Guyana and much of the Caribbean will need to accelerate testing and treatment programmes in order to be on track to reach the joint United Nations programme on HIV/AIDS (UNAIDS’)s 90-90-90 targets by 2020.

This is according to information contained in the recently released UNAIDS ‘Knowledge is Power’ report which underscores that far too many people still do not know their HIV status.

In 2014, UNAIDS and partners launched the 90-90-90 targets which aim at: the diagnosis of at least 90 percent of all HIV-positive persons; the provision of anti-retroviral therapy (ART) for 90 percent of those diagnosed; and achieving viral suppression for 90 percent of those treated by 2020.

But according to the UNAIDS report, currently more than half of the people living with HIV have unsuppressed viral loads. The report highlights that “Despite the critical roles that HIV testing and viral load testing play in the lives of people living with HIV, about one in four globally did not know their HIV status in 2017, and viral load testing coverage remained low in many parts of the world.”

It went on to underline that gaps across the HIV testing and treatment cascade leave more than half of all people living with HIV globally with unsuppressed viral loads, thereby increasing the danger of HIV drug resistance and threatening efforts to meet the impact targets within the 2030 Agenda on Sustainable Development.

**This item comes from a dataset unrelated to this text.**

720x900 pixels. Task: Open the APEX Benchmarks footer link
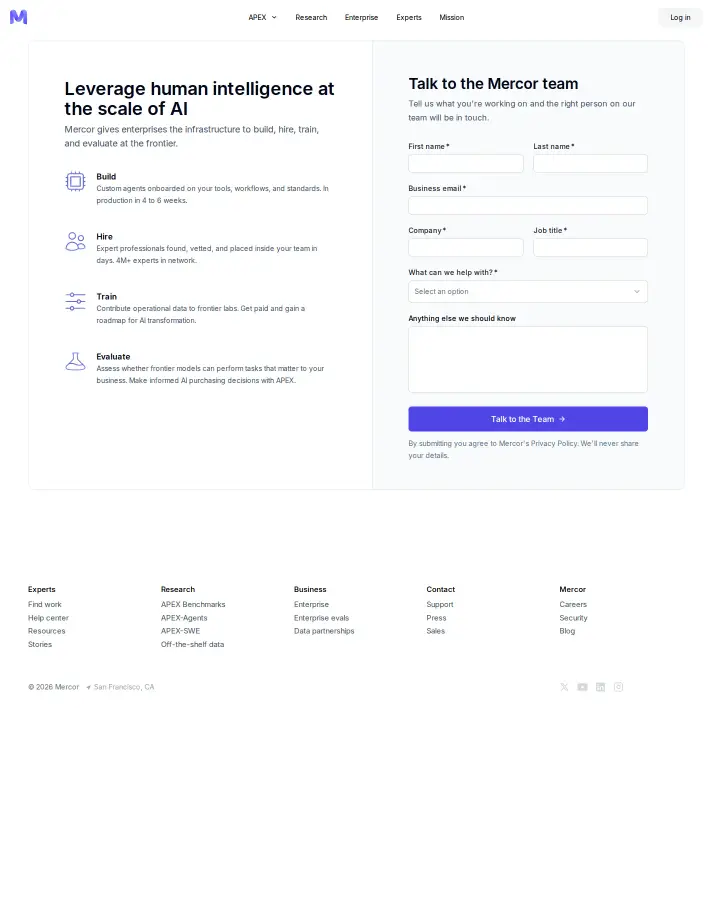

According to UNAIDs, the latest available data from countries show that progress towards the 90–90–90 testing and treatment targets has been strongest in eastern and southern Africa, Latin America and high-income countries. Among countries where data were available, 24 countries had achieved or were on track to achieve the first 90, and 26 countries had fully achieved or were on track to fully achieve the second 90. However, progress towards the end goal—viral suppression—is lower. At the end of 2017, just 12 reporting countries had fully achieved or were on track to fully achieve the third 90, which translated to 73 percent of people living with HIV having durably suppressed viral loads.